Hey Henry, can you hear me?

Returning to writing about specific lyrics, here's a nice simple one.

The Decemberists are not known for being a simple band, though. They've released seven full albums and they're acclaimed for highly literate, theatrical, lengthy stories in song, 8 minutes of The Mariner's Revenge Song, the 11-minute Crane Wife 1 and 2, the hour long concept album of The Hazards of Love. Glorious conceits, an acquired taste which gradually became more and more successful.

The frontman Colin Meloy has enjoyed an alternative career as an acclaimed children's author - as he sings in one of the band's finest songs The Engine Driver "I am a writer, writer of fictions ...". And, so he is. Not that poignancy is entirely absent from his lyrics, but it's a long way from confessional. I'm pretty certain there is not a single confessional moment in the first 5 Decemberists album. It's all a wonderful hoot.

The sixth album is 'The King is Dead'. The third song is 'Rise to Me'. A slow, grand tune. The first verse is about mountains and rivers, their permanence and strength.

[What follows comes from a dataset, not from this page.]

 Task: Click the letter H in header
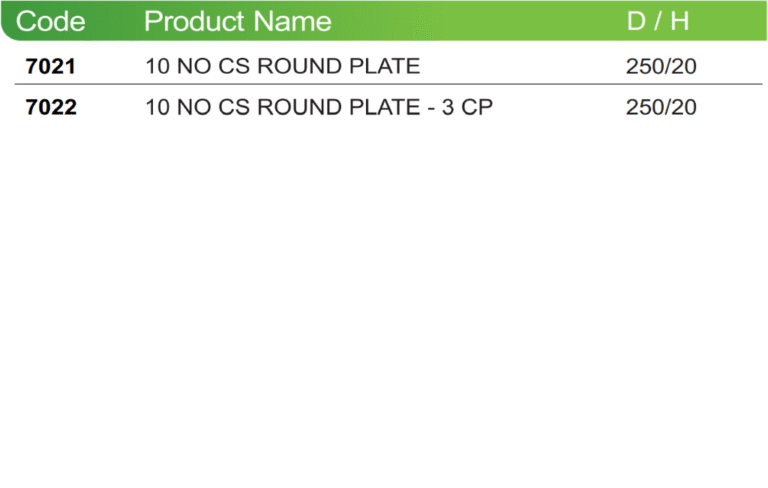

There's nothing really unusual in terms of Decemberist songs.

Then the start of the next verse ...
"Hey Henry, can you hear me?
Let me see those eyes
This distance, between us
Can seem a mountain size
But boy, you are gonna stand your ground
They rise to you you'll blow them down
Let me see you stand your ground
They rise to you you'll blow them down"

A man who has not given one little thing away in several years of successful recorded music, then this ... Henry is his son with autism.

It's just a gut punch, a completely unexpected moment of naked communication. It never fails to move me. Even without the context, it's a moving song, about nature, about strength, about love and parenthood.

Like Brief Encounter, or the solitary tear moving slowly down the cheek of the stoic, it's moments like this, rather than regulation emotional splurges from the usual show-offs, which are the most moving.

Songs can and should stand alone, but the nature of song allows real life to intrude, and with powerful effect. I've been loving 'Nobody's Empire' by Belle and Sebastian too recently, the most autobiographical and triumphant song Stuart Murdoch's written.

There are so many ways Colin Meloy could have slightly hidden the context of this song, but he had no intention of doing so "Hey Henry, can you hear me?" Without second-guessing him too much, surely he wrote this, so far out of his songwriting comfort zone, to burst out, to genuinely achieve what the question is asking. We're almost eavesdropping, but he's letting us.